Farm to School helps school districts partner with local food producers to provide fresh local produce and other food products for school lunch programs. Along with providing healthier food choices for our kids, the program has an educational component that helps students learn about where their food comes from and how it’s produced. Research shows that offering healthier food choices increases student participation in school lunch programs, which not only fights problems like childhood obesity, but also helps schools meet their bottom line.
Both of these programs have been remarkably effective. Since Buy Local, Buy Wisconsin started in 2008, the state’s investment of $1.2 million has helped 2,627 producers and 2,765 Wisconsin markets, generating more than $8.4 million in new food sales and nearly $4 million in investments by producers, manufacturers and distributors. The training and technical assistance provided by the Farm to School program supported $9.1 million in local food sales to more than 1,400 Wisconsin schools. For a very small investment, these programs have had a powerful impact on growing Wisconsin’s farm-to-table agricultural economy, helping us all eat better and creating new opportunities for farmers and our food industry.
That is why it was so disappointing to learn that, due to uncertainty about the next state budget, the Department of Agriculture, Trade and Consumer Protection (DATCP) has decided to shelve both programs, effective immediately. The programs’ remaining budget is likely to be lapsed to make up for the state’s projected shortfall in revenues.
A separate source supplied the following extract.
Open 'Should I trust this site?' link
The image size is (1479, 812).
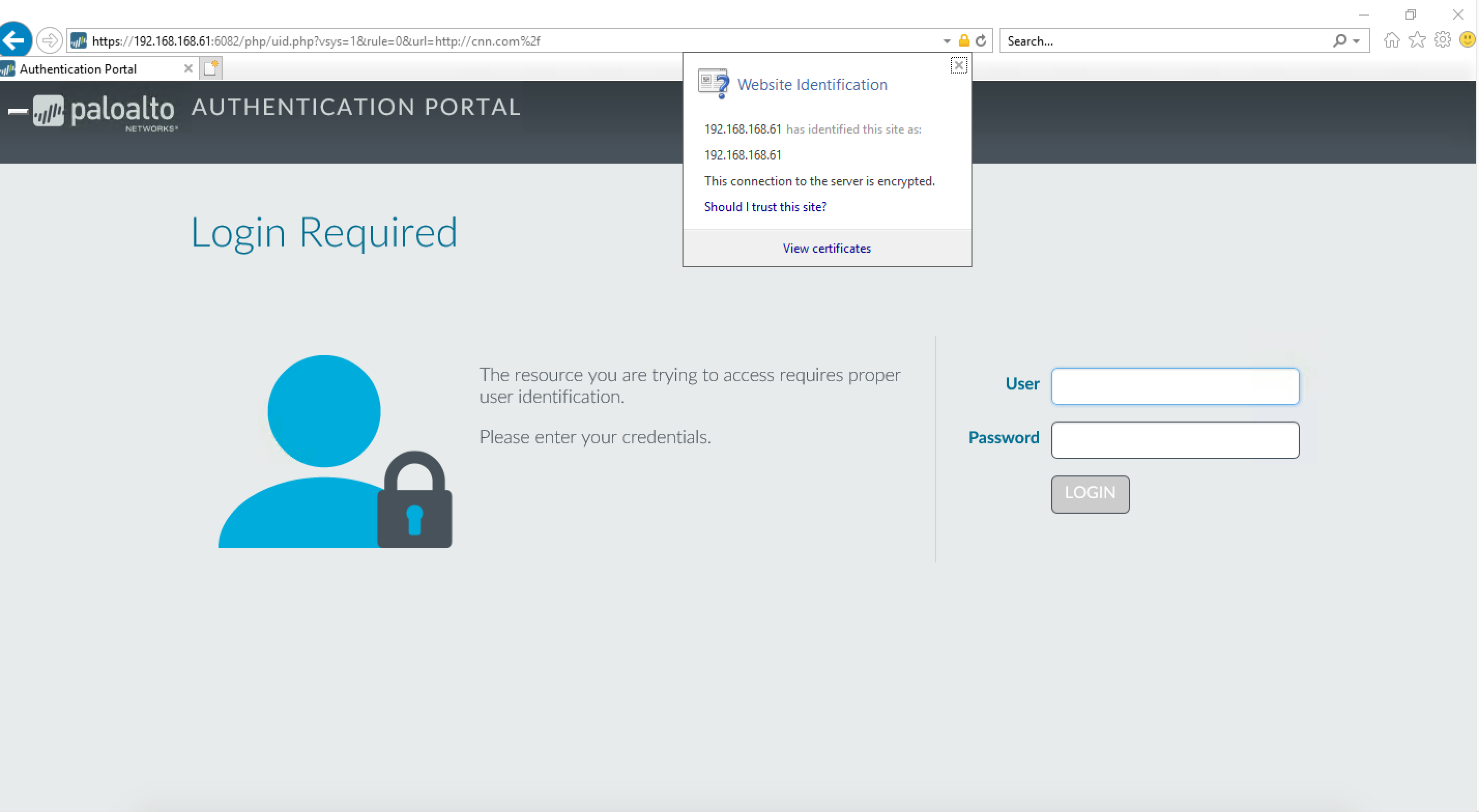click(x=765, y=207)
Once again, highly effective programs that provide real benefits for farmers and consumers are being cannibalized to pay for the budget deficits created by this administration. This is just one more area in which sound policies that benefit small businesses and school kids must be sacrificed to pay for wasteful tax giveaways that benefit mainly millionaires and have done nothing to improve our state’s economy. It’s a shame that programs that are helping keep Wisconsin more competitive are being jettisoned to pay for failed tax and economic policies.
I hope the farmers, consumers, and schools that have benefited from Buy Local, Buy Wisconsin and Farm to School will give their legislators an earful over the demise of these two programs, and urge lawmakers to restore them in the 2017 state budget. They represent the kind of smart, effective public policy we need to move Wisconsin forward.